━━ Data for review ━━

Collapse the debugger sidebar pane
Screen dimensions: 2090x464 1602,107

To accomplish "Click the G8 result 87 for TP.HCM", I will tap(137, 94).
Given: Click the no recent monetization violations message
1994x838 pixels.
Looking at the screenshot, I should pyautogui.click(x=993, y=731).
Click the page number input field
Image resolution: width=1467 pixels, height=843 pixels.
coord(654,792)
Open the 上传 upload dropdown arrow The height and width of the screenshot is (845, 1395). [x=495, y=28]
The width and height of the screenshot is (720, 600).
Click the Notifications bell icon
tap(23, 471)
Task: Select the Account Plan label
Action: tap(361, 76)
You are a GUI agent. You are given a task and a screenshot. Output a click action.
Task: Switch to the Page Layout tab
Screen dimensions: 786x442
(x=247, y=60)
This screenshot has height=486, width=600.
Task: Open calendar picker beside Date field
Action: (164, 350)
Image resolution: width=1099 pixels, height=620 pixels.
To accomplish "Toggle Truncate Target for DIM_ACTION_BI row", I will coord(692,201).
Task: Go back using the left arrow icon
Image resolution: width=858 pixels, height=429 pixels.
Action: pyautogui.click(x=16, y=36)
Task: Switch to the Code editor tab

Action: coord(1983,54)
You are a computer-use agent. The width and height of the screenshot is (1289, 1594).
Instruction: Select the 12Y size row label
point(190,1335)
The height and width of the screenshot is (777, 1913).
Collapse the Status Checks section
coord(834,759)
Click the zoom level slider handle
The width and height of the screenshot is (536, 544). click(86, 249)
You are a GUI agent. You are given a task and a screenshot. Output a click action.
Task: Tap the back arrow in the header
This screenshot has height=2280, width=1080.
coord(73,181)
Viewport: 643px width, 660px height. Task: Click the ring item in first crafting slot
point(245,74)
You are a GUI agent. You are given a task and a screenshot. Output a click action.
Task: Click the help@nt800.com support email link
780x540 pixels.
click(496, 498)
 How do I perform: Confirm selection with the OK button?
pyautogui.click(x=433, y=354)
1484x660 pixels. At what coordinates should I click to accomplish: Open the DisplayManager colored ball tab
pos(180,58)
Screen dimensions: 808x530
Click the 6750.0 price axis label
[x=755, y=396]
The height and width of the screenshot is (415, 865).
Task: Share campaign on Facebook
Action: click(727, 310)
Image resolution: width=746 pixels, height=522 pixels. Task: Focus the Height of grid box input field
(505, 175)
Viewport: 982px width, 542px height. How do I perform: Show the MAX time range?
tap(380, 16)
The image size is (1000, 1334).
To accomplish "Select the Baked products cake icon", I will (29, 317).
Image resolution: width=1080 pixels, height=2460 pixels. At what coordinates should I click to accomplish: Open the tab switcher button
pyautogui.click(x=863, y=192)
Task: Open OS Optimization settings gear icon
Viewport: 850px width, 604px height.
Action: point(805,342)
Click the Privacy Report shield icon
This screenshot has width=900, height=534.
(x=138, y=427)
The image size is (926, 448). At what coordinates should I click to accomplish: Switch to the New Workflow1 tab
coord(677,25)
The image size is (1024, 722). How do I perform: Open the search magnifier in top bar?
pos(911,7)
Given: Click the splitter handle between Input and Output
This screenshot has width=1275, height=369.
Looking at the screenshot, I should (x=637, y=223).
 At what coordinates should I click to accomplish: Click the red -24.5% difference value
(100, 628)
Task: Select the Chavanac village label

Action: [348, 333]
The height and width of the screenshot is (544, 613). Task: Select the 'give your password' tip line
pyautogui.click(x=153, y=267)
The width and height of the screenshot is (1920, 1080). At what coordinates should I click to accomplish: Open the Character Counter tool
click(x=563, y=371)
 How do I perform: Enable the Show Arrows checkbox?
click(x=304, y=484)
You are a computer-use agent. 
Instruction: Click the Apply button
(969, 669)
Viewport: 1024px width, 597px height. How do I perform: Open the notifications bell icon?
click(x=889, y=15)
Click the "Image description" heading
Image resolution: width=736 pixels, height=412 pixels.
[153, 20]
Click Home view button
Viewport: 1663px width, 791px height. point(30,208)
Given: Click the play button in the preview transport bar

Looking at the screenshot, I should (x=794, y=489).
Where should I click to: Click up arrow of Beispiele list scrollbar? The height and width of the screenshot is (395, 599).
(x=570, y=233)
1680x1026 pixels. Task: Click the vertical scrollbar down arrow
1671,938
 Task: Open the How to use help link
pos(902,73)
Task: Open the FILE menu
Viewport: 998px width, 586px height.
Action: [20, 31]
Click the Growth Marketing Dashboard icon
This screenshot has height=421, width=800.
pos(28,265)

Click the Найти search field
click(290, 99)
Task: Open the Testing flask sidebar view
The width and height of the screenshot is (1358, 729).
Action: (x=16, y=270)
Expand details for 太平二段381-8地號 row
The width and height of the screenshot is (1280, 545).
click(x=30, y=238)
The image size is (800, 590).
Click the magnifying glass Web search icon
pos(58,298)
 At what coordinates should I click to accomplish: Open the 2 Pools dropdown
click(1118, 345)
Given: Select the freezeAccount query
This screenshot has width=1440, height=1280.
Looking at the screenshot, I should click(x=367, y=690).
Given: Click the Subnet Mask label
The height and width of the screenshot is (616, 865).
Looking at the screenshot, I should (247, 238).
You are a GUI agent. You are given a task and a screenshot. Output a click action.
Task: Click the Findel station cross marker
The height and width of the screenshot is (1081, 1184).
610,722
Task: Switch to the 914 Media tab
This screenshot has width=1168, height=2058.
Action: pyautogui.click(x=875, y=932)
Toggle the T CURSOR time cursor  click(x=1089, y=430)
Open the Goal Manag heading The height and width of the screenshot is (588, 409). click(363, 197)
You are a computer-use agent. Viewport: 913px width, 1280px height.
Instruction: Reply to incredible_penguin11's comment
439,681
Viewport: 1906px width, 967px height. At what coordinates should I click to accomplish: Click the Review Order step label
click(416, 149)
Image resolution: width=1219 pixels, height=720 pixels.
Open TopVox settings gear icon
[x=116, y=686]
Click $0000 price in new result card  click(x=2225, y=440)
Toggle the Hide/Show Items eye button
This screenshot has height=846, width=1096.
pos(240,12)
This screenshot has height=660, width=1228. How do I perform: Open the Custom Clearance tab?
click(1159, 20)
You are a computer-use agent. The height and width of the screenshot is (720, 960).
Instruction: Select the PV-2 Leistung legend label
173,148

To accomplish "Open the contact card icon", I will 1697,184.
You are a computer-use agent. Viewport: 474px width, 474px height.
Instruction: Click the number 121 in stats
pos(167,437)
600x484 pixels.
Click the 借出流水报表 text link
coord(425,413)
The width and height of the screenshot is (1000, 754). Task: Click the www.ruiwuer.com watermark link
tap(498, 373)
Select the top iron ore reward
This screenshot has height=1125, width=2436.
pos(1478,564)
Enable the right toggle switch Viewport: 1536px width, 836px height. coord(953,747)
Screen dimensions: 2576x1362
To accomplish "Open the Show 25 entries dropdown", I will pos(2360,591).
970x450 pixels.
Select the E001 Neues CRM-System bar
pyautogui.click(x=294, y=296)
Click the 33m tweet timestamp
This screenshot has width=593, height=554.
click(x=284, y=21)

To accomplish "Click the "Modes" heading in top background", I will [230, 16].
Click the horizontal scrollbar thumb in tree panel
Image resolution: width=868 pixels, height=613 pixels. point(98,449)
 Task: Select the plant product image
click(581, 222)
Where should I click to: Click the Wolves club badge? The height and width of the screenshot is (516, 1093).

━━━

What needs to be done:
Write out, from the lines above, only those from the line with "The height and width of the screenshot is (616, 865)." to the line with "Toggle the T", exactly as given, including the first and the last.

Exercise result:
The height and width of the screenshot is (616, 865).
Looking at the screenshot, I should (247, 238).
You are a GUI agent. You are given a task and a screenshot. Output a click action.
Task: Click the Findel station cross marker
The height and width of the screenshot is (1081, 1184).
610,722
Task: Switch to the 914 Media tab
This screenshot has width=1168, height=2058.
Action: pyautogui.click(x=875, y=932)
Toggle the T CURSOR time cursor  click(x=1089, y=430)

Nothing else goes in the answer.